Before becoming a Commissioner, Julie served as the seven-year Chair of Manhattan Community Board 1 where she helped lead Lower Manhattan’s resurgence after 9/11. Several weeks after her small business was badly damaged on 9/11, she founded the not-for-profit organization Wall Street Rising which focused on the rebuilding of Lower Manhattan for residents and small businesses, ultimately developing it into an organization with over 30,000 members. She served as a board member of the Lower Manhattan Development Corporation, the 9/11 Memorial Jury, and the 9/11 Memorial Board and was one of the founding board members of the World Trade Center Performing Arts Center (The Perelman Center.) She was credited for her solution based leadership after 9/11 including building three new schools downtown, advocating for the creation of the WTC Health Registry to provide for healthcare for first responders and residents, pushing for the successful creation of the Lower Manhattan Construction Command Center to centralize and manage 60 active construction projects on and near Ground Zero, and successfully leading the charge to move the trial of Khalid Sheik Mohammed from Lower Manhattan.
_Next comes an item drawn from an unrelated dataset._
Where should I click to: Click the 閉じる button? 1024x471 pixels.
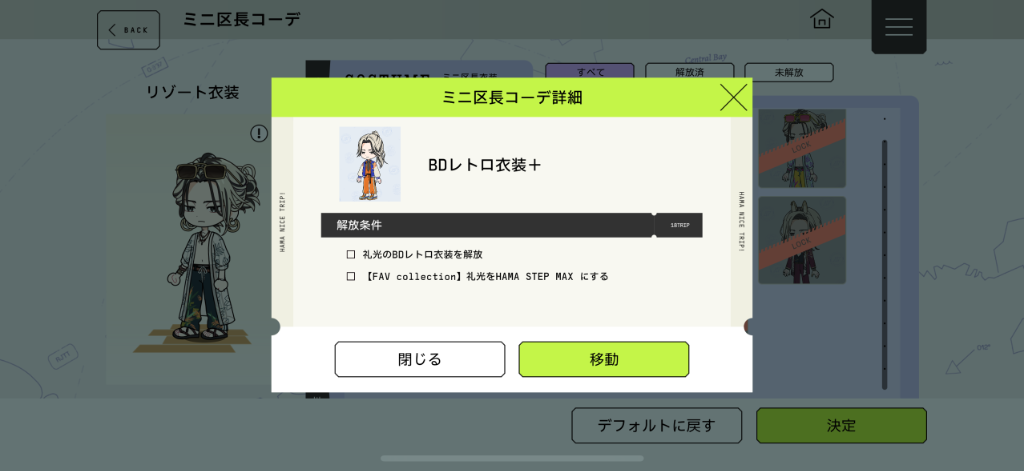[x=420, y=359]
Prior to her career in public service, Julie practiced law as a regulatory attorney at Wiley, Rein & Fielding, a large law firm in Washington D.C., and as the Senior Regulatory Counsel at Colgate-Palmolive. She has served on the board of the Women’s Campaign Fund, where she helped launch She Should Run, a nationwide initiative that has encouraged thousands of women to run for elected office and served on the board of Eleanor’s Legacy, an organization in New York focused on electing more Democratic women statewide. In addition, she has served on the boards of the Downtown Hospital, Citizens Union, the Municipal Arts Society, the September 11th Memorial Foundation, the WTC Performing Arts Center, the National Advisory Board for Public Service at Harvard University and the board of trustees of Columbia University.
Julie has been recognized as a Women’s Campaign Fund Rising Star, Citizen Union’s Civic Leader, City and State’s “Power 100 Women” and “Top 25 Women in Public Service.” She has also been the recipient of numerous awards including Columbia University’s John Jay Award and the League of Conservation Voters Public Service Award. She has served as a national commentator on law and politics and has appeared on CNN, The Today Show, MSNBC, ABC, CBS, and other outlets and previously hosted and co-produced a local NBC cable news show focused on politics and law.
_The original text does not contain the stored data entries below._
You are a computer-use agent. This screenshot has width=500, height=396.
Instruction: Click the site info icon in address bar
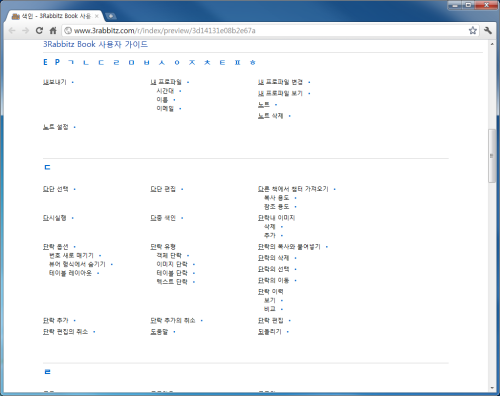[x=68, y=31]
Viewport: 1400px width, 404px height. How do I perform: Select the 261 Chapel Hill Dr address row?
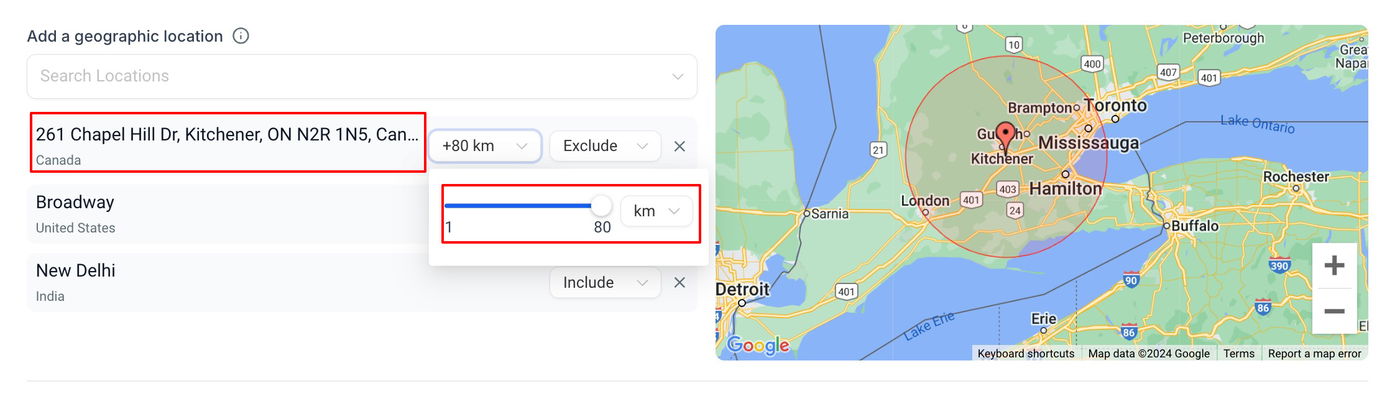[228, 144]
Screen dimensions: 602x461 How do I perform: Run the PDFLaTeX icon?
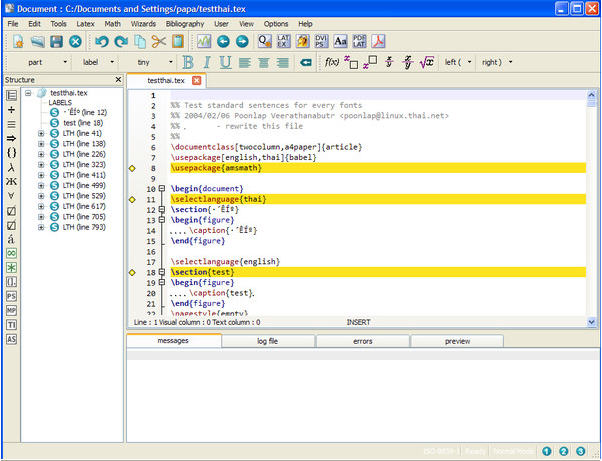pos(360,42)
Julie also served as an adjunct professor at Columbia teaching on city and state government, focusing on how cities can take the lead in the face of deregulation. She graduated magna cum laude from Columbia University and received her law degree from Northwestern University School of Law.
Julie is a proud mom and honored to represent the district that her mother and grandmother settled in (known as Little Hungary) after escaping from Hungary after surviving the Holocaust. Julie resides in Yorkville with her husband and children.
Council District Five includes the Manhattan neighborhoods of the Upper East Side, East Harlem, Yorkville, Midtown East, Carnegie Hill, Sutton Place, Roosevelt Island, and Lenox Hill.